WORK REQUEST
Your result should be the lines holding the word "This", copied from the entries below.

#### EXERCISE MATERIALS

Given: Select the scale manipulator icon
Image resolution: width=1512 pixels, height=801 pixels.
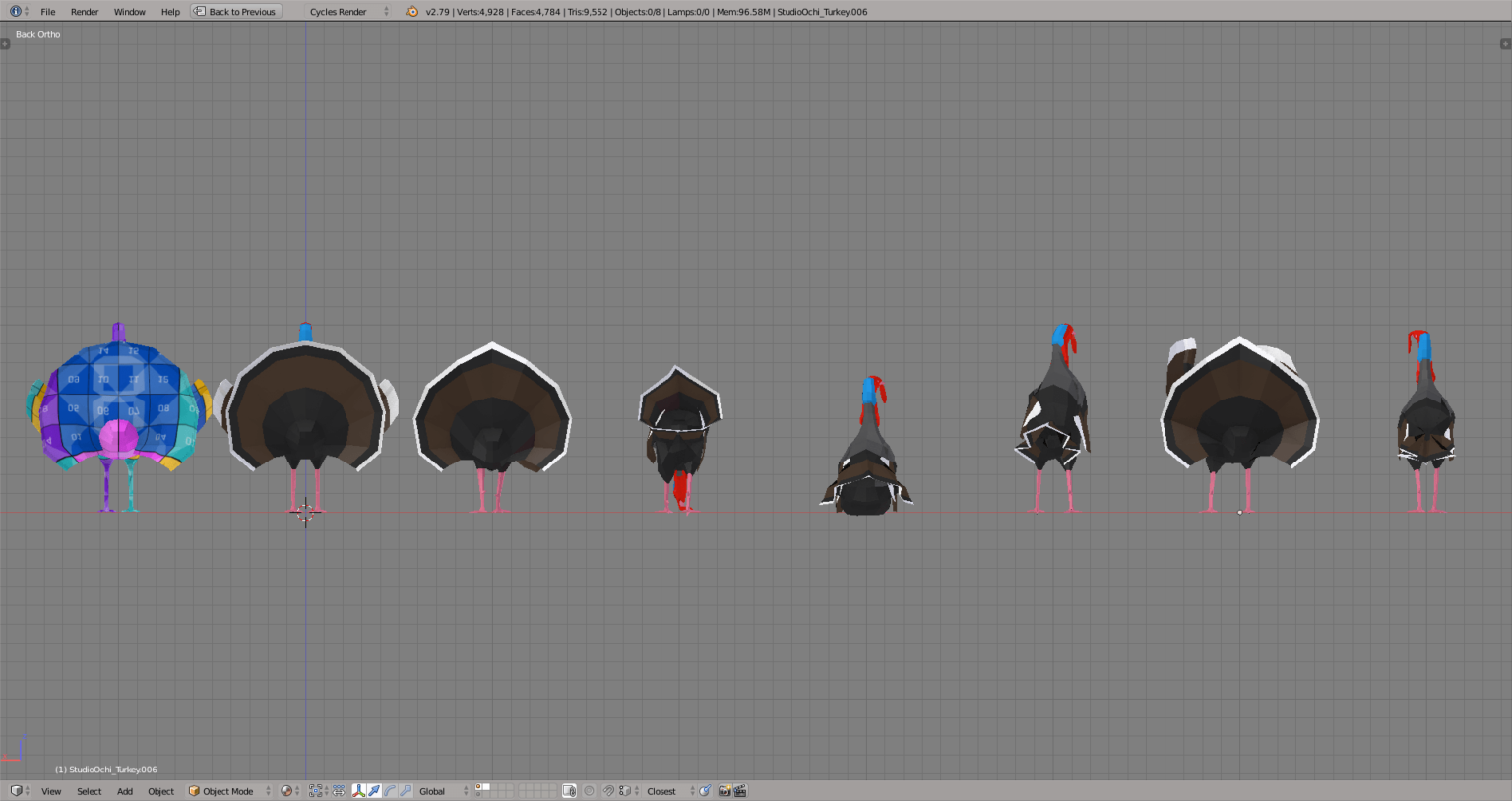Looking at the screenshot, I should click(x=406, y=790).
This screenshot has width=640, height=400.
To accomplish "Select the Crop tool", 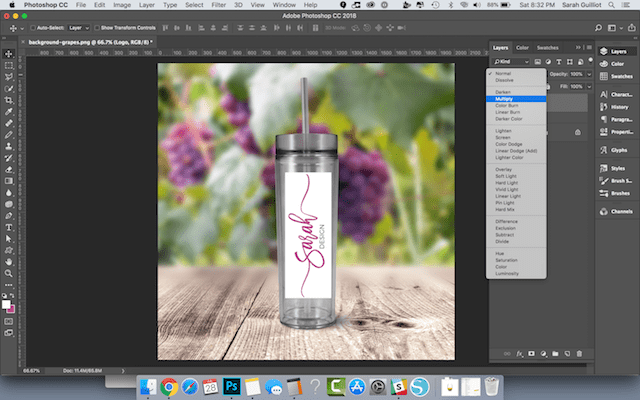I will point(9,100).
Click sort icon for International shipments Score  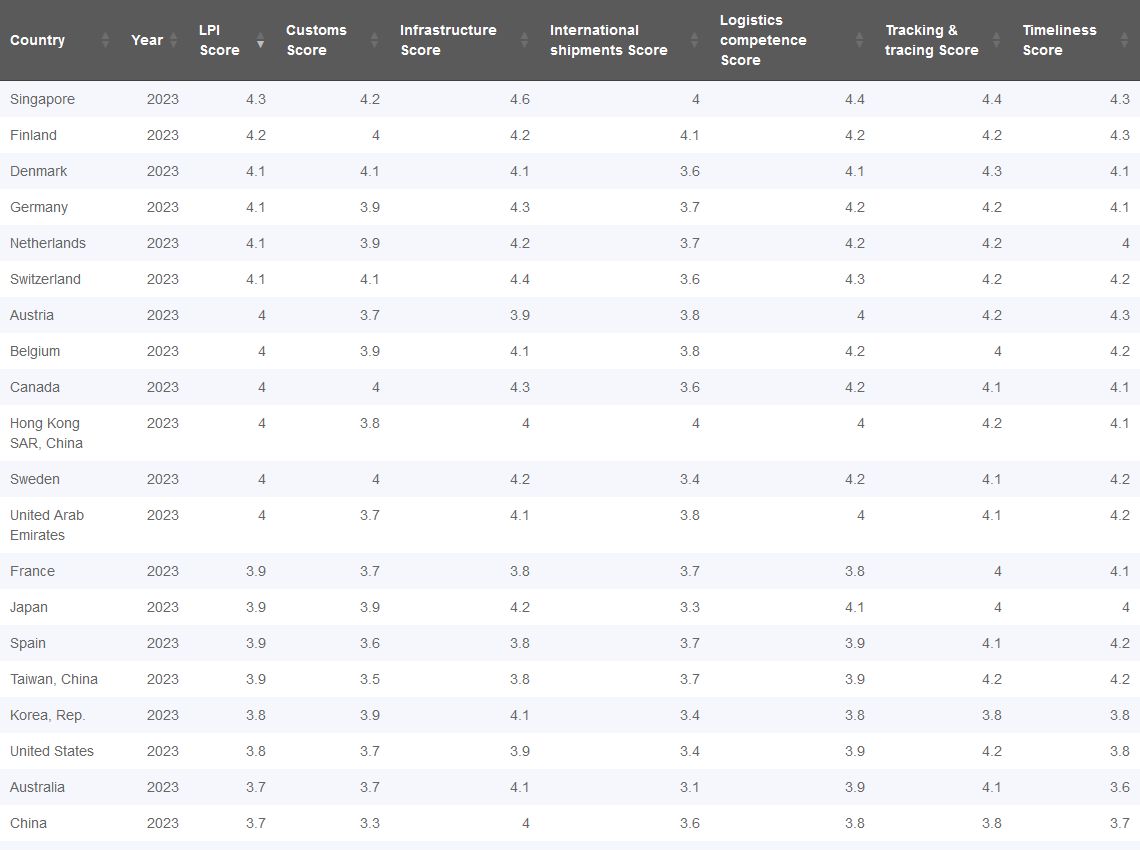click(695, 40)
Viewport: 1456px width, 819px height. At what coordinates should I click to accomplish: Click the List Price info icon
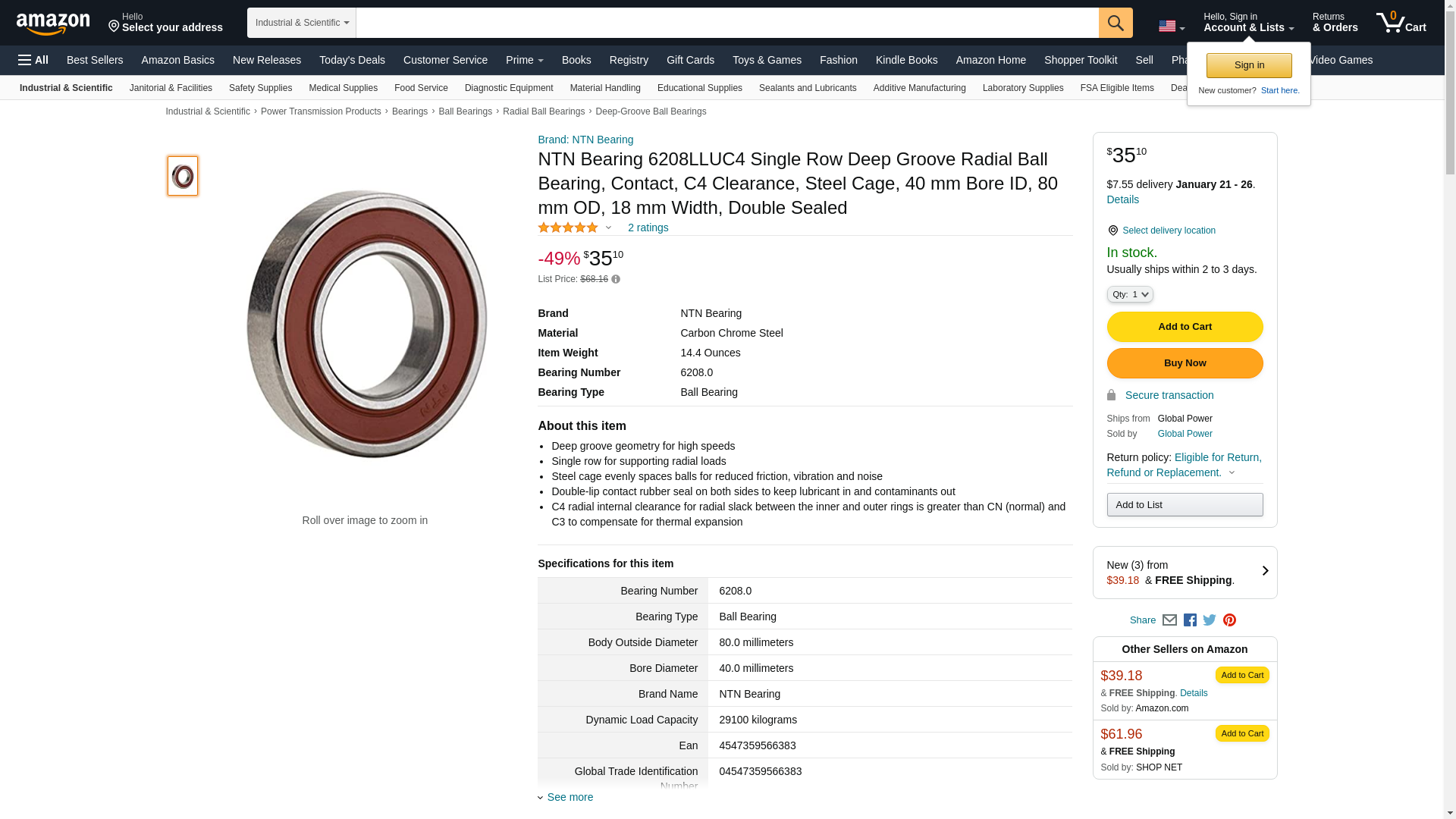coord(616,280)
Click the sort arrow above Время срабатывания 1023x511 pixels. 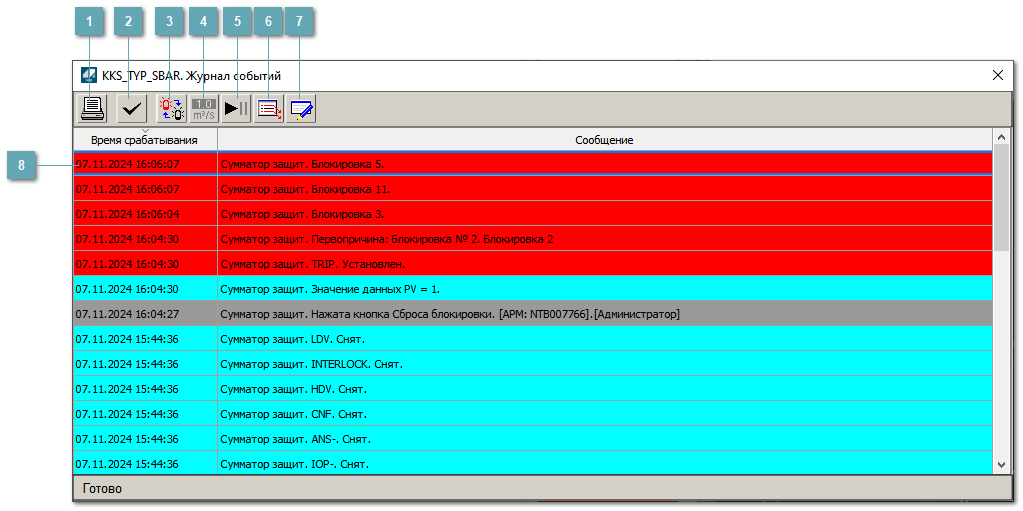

########
#### EXERCISE MATERIALS

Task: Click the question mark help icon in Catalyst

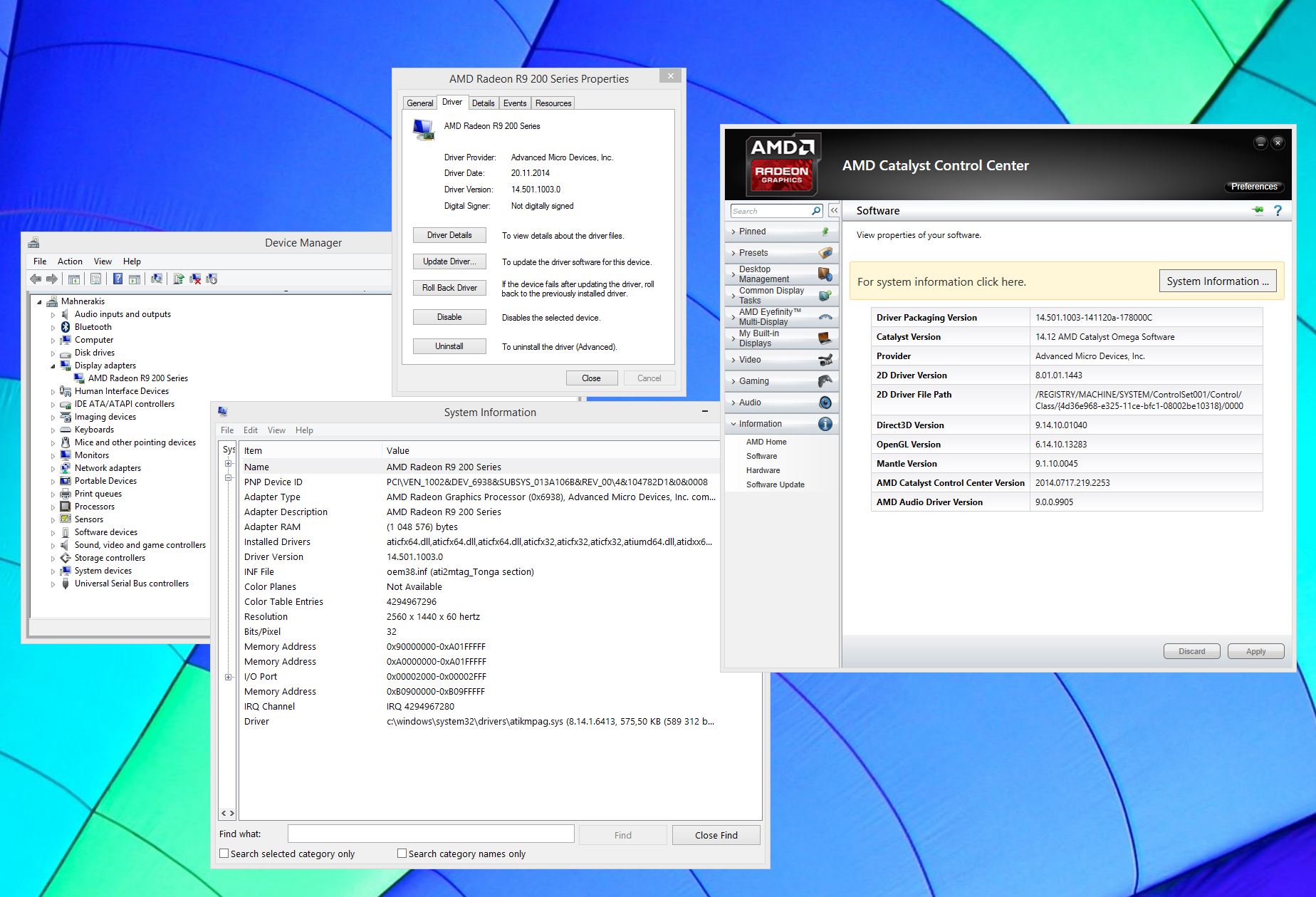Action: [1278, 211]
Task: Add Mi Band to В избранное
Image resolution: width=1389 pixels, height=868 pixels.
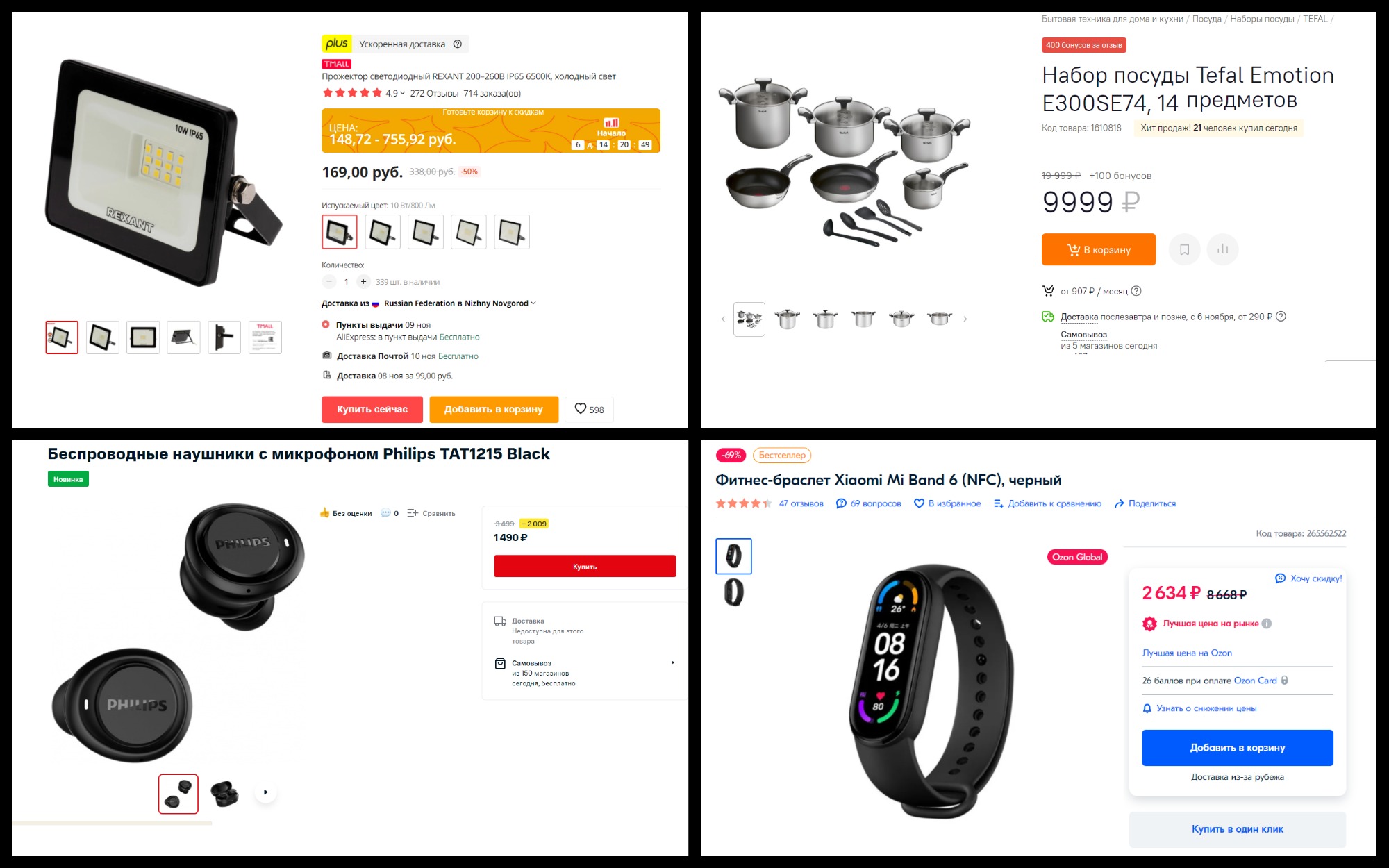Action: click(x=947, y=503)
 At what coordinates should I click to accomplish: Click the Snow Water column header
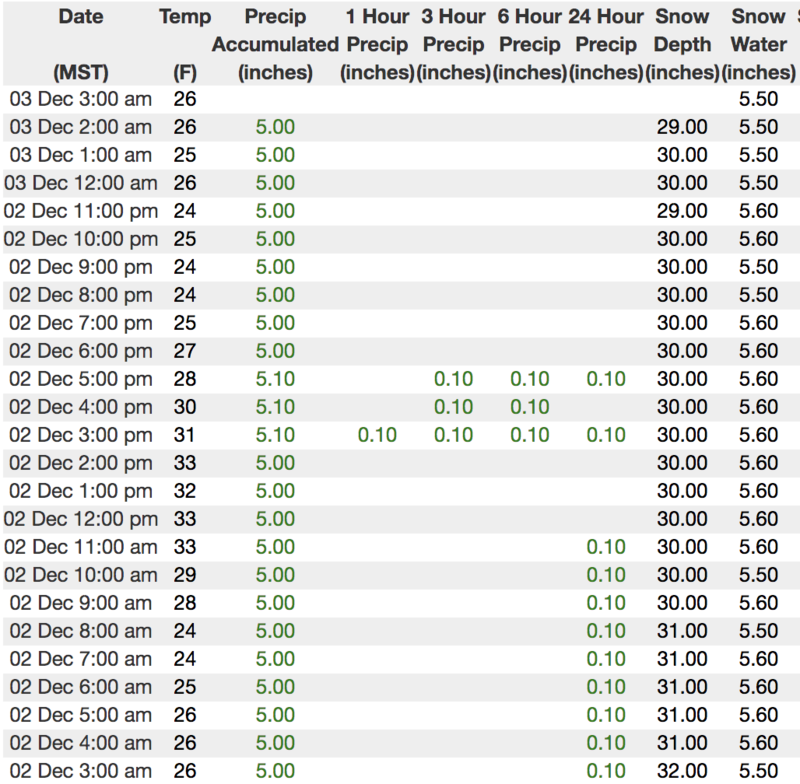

########
#### EXERCISE MATERIALS

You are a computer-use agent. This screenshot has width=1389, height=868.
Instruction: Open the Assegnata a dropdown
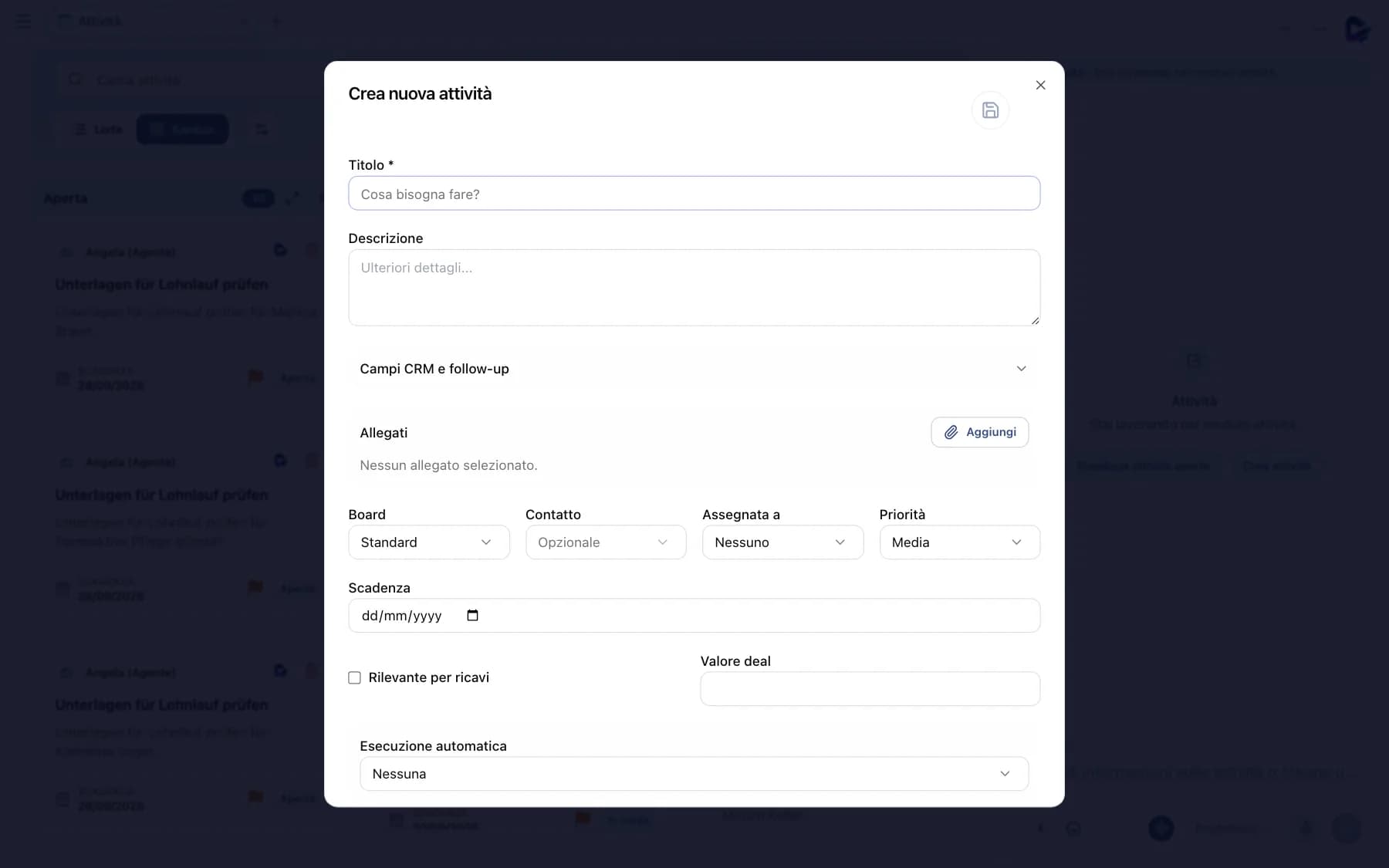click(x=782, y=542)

########

EXERCISE SOLUTION
This screenshot has width=640, height=400.
You are a computer-use agent. This screenshot has width=1389, height=868.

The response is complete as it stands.